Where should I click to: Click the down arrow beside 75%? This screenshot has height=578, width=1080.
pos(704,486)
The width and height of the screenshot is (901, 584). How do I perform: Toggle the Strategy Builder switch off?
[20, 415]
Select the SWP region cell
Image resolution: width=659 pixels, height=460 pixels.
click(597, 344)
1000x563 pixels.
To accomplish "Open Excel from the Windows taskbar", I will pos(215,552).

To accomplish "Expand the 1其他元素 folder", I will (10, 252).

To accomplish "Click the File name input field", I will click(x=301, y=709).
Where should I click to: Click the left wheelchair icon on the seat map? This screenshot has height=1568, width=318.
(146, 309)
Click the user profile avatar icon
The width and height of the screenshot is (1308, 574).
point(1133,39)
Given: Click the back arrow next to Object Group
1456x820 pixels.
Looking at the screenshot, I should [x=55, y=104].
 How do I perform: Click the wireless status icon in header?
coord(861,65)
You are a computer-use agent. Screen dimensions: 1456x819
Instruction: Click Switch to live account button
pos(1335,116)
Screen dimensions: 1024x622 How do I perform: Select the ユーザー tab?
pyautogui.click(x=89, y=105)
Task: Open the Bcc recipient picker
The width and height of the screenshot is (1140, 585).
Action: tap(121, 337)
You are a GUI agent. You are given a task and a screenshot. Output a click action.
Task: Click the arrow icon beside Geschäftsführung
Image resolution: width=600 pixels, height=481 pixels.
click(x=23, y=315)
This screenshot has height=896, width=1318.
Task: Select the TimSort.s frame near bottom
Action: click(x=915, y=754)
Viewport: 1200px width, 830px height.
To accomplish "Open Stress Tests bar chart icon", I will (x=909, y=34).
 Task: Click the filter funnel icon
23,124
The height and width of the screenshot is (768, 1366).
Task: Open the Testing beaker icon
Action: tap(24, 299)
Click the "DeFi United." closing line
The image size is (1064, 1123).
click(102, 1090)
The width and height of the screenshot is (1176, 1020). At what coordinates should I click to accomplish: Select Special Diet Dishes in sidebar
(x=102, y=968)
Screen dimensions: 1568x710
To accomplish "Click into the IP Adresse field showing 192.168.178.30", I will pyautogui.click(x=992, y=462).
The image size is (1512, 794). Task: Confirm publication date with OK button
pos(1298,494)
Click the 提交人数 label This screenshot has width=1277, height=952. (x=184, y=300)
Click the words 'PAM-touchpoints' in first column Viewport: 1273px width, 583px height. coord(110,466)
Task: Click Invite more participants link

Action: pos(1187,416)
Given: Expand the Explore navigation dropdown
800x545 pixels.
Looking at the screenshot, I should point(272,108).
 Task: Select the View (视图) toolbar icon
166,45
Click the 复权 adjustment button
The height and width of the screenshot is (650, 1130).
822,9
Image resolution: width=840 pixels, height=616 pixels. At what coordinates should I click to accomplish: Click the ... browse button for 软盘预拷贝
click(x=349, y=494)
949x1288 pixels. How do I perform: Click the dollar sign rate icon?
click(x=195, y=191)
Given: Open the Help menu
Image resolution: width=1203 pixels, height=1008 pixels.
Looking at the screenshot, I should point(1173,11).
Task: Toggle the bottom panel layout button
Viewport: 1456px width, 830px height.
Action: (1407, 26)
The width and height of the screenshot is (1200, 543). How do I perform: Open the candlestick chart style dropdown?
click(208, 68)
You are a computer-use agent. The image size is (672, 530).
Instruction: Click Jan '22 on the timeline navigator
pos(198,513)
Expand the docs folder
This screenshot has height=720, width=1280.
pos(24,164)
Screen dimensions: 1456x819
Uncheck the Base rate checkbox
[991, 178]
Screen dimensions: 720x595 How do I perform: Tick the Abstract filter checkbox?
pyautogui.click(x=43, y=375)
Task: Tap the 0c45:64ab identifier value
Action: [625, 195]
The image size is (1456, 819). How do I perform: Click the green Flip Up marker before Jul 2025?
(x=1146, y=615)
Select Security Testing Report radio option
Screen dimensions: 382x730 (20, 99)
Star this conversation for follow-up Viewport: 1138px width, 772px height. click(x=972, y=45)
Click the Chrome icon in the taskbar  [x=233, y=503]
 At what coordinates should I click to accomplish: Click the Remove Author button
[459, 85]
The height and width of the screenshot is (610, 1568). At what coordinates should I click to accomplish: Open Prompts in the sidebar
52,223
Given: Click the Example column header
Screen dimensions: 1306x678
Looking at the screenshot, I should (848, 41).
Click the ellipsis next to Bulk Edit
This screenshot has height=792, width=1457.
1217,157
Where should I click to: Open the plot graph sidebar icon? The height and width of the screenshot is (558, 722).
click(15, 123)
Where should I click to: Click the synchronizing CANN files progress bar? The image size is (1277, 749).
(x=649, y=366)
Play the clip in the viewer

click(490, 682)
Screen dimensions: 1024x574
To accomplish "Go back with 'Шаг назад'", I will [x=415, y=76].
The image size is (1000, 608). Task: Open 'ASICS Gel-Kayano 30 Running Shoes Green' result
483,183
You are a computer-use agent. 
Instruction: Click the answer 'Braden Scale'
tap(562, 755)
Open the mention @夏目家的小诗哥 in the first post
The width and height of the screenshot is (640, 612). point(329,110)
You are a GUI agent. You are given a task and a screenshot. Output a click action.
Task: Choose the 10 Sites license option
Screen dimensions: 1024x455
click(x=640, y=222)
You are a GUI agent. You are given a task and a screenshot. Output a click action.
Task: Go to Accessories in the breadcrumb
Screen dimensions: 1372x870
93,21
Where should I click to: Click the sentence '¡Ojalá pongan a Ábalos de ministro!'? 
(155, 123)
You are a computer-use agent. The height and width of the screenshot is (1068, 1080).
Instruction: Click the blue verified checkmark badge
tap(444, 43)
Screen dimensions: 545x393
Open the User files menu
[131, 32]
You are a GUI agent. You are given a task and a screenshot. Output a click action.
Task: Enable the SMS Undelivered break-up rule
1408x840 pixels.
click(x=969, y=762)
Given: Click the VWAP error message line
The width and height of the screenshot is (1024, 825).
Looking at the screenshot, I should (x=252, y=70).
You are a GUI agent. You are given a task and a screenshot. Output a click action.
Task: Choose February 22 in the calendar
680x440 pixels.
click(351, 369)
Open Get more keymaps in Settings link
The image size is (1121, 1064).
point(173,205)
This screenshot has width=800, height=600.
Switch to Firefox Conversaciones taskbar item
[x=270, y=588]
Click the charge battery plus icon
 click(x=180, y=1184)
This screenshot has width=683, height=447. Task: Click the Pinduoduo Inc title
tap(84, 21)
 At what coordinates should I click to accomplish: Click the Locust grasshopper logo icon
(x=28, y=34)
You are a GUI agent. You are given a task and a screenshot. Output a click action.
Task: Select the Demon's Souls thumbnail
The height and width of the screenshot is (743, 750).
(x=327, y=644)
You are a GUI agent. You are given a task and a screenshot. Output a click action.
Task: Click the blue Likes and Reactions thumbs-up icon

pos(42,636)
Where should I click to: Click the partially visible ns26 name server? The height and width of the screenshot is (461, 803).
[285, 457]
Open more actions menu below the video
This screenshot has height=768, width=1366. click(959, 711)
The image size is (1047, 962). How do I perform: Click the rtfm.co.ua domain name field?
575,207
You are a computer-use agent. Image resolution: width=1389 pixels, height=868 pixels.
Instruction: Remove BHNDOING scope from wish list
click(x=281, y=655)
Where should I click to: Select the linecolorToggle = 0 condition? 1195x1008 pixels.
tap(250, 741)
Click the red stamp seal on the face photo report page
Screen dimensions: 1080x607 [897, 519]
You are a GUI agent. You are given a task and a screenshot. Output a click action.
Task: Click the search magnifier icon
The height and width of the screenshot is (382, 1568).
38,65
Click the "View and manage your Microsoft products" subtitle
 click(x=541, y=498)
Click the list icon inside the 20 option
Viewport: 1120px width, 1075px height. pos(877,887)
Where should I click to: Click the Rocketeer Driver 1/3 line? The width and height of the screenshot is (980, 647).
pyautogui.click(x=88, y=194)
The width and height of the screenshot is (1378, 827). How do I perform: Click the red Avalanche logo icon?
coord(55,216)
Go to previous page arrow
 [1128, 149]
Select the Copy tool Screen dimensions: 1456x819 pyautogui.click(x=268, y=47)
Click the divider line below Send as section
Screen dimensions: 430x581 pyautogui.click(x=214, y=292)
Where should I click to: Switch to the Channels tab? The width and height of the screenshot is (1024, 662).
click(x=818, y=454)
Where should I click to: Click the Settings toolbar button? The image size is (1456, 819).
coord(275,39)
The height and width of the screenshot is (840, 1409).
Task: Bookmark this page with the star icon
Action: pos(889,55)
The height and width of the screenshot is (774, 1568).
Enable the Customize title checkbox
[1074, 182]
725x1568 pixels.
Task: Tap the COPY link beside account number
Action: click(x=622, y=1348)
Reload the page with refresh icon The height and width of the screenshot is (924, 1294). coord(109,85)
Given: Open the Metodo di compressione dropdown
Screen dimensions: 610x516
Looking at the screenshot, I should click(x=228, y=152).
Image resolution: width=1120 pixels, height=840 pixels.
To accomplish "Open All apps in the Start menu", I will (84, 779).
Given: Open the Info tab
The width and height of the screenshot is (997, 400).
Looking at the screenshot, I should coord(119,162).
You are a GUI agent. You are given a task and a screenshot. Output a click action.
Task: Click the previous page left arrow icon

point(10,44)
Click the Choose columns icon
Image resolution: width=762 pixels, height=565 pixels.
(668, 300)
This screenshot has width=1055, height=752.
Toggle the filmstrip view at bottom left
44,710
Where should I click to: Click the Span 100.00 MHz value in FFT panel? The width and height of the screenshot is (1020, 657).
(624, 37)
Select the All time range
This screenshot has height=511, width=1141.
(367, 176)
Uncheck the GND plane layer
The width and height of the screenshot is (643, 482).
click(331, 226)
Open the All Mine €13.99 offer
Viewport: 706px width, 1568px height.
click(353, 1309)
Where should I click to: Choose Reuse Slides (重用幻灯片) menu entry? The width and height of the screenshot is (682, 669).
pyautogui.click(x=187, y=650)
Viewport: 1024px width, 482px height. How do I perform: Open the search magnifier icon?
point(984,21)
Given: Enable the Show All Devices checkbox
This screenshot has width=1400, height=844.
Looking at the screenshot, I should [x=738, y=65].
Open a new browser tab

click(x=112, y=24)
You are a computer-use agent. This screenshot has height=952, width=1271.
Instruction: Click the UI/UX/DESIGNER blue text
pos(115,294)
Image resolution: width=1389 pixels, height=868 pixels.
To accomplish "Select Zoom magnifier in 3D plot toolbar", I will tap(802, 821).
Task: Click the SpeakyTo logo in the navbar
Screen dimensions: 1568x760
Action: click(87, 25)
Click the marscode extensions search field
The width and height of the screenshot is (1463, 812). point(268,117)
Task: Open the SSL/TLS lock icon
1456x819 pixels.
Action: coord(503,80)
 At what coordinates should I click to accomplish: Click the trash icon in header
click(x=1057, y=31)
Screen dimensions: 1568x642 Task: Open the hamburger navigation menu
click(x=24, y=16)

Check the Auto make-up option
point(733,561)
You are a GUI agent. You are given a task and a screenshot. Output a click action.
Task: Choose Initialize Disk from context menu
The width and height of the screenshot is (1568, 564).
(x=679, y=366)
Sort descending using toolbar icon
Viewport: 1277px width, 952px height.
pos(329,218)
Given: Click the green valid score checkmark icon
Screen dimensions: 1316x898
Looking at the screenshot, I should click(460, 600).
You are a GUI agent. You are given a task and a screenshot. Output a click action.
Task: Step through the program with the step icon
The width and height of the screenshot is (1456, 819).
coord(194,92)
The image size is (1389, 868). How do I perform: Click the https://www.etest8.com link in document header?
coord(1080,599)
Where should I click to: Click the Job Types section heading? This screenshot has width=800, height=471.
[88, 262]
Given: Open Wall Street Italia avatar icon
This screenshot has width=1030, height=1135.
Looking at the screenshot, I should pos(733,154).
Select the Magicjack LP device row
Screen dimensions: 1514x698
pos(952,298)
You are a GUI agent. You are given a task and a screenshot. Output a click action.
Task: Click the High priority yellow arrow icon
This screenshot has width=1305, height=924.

★ ★ ★ ★ ★ ★ ★

- Task objective
What are the records, copied word for word, from the line containing "Screen dimensions: 720x595" down through the line containing "click(490, 682)"?

- The answer
Screen dimensions: 720x595 How do I perform: Tick the Abstract filter checkbox?
pyautogui.click(x=43, y=375)
Task: Tap the 0c45:64ab identifier value
Action: [625, 195]
The image size is (1456, 819). How do I perform: Click the green Flip Up marker before Jul 2025?
(x=1146, y=615)
Select Security Testing Report radio option
Screen dimensions: 382x730 (20, 99)
Star this conversation for follow-up Viewport: 1138px width, 772px height. click(x=972, y=45)
Click the Chrome icon in the taskbar  [x=233, y=503]
 At what coordinates should I click to accomplish: Click the Remove Author button
[459, 85]
The height and width of the screenshot is (610, 1568). At what coordinates should I click to accomplish: Open Prompts in the sidebar
52,223
Given: Click the Example column header
Screen dimensions: 1306x678
Looking at the screenshot, I should (848, 41).
Click the ellipsis next to Bulk Edit
This screenshot has height=792, width=1457.
1217,157
Where should I click to: Open the plot graph sidebar icon? The height and width of the screenshot is (558, 722).
click(15, 123)
Where should I click to: Click the synchronizing CANN files progress bar? The image size is (1277, 749).
(x=649, y=366)
Play the clip in the viewer

click(490, 682)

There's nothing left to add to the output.